THE REQUEST —
Render the lines of the entries below as a JSON list of strings, one string per line, with blank lines skipped and the pictures left out.

RECORDS —
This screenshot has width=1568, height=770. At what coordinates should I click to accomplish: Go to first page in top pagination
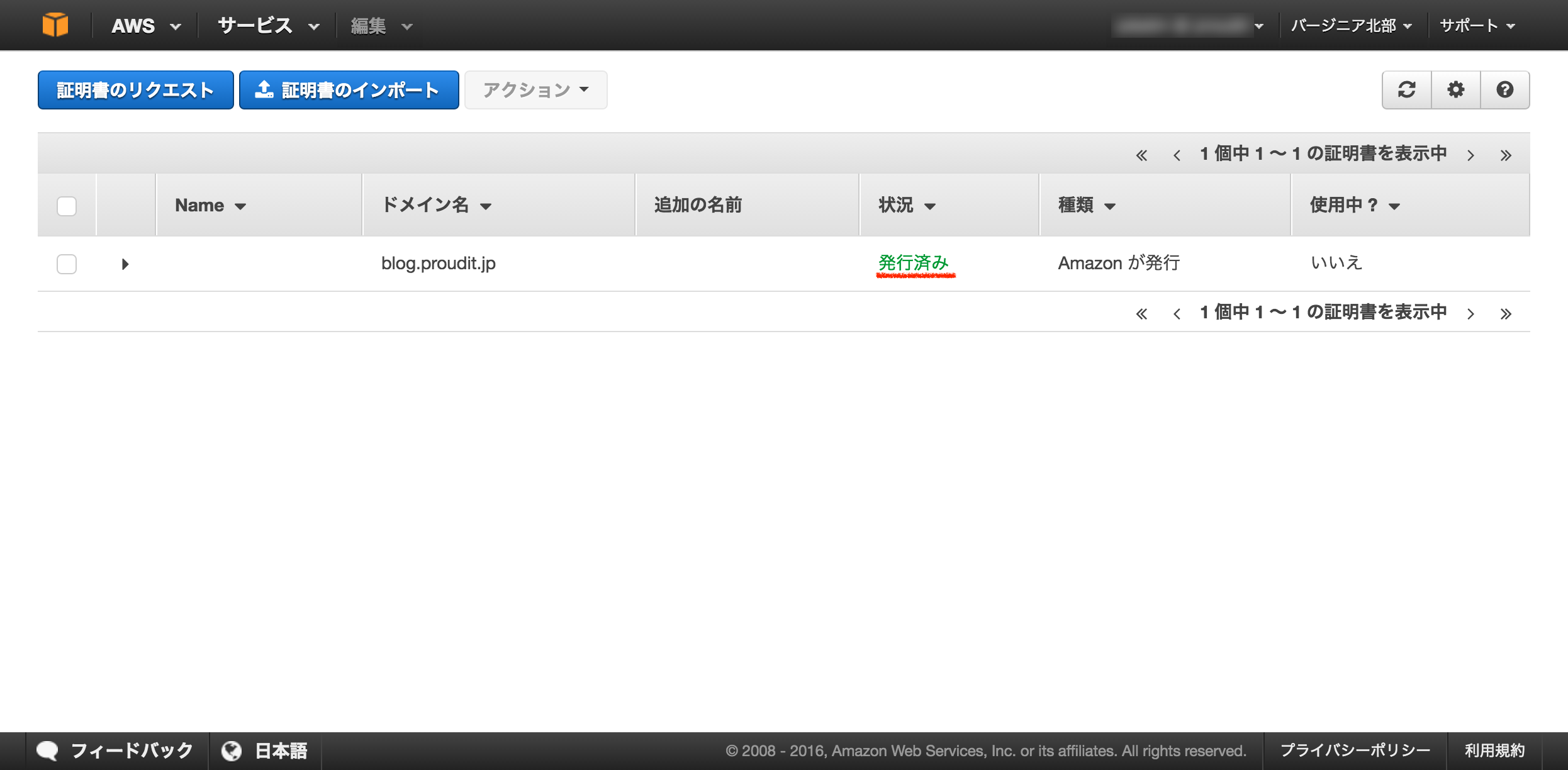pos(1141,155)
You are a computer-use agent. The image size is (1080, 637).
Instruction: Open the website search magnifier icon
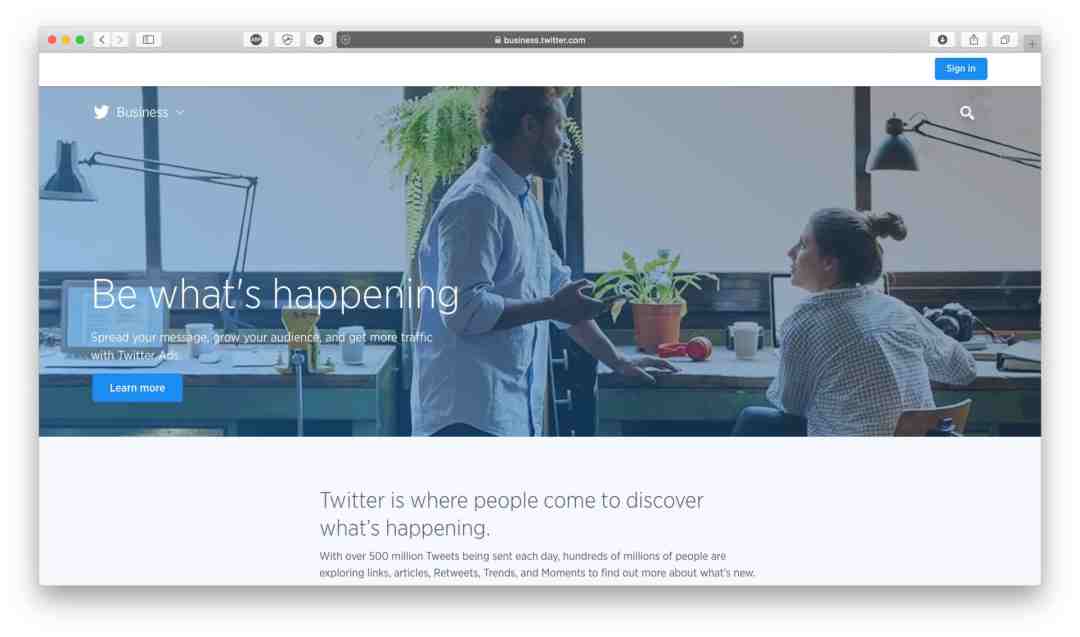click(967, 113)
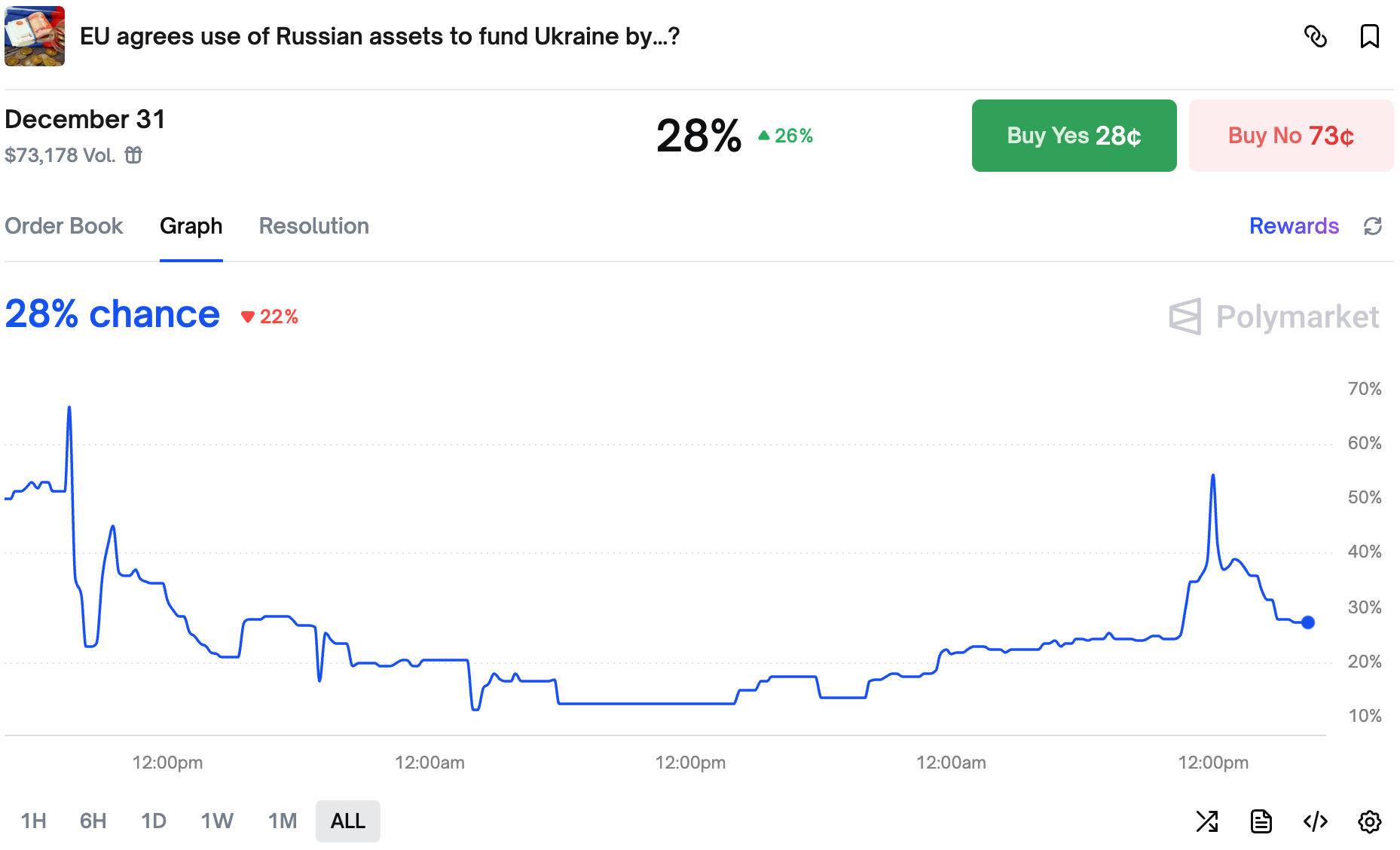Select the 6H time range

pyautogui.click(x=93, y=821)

TASK ANSWER —
[
  "This screenshot has width=1568, height=770. At what coordinates should I click to accomplish: Go to first page in top pagination",
  "pos(1141,155)",
  "You are a computer-use agent. The image size is (1080, 637).",
  "Instruction: Open the website search magnifier icon",
  "click(967, 113)",
  "Select the 6H time range",
  "pyautogui.click(x=93, y=821)"
]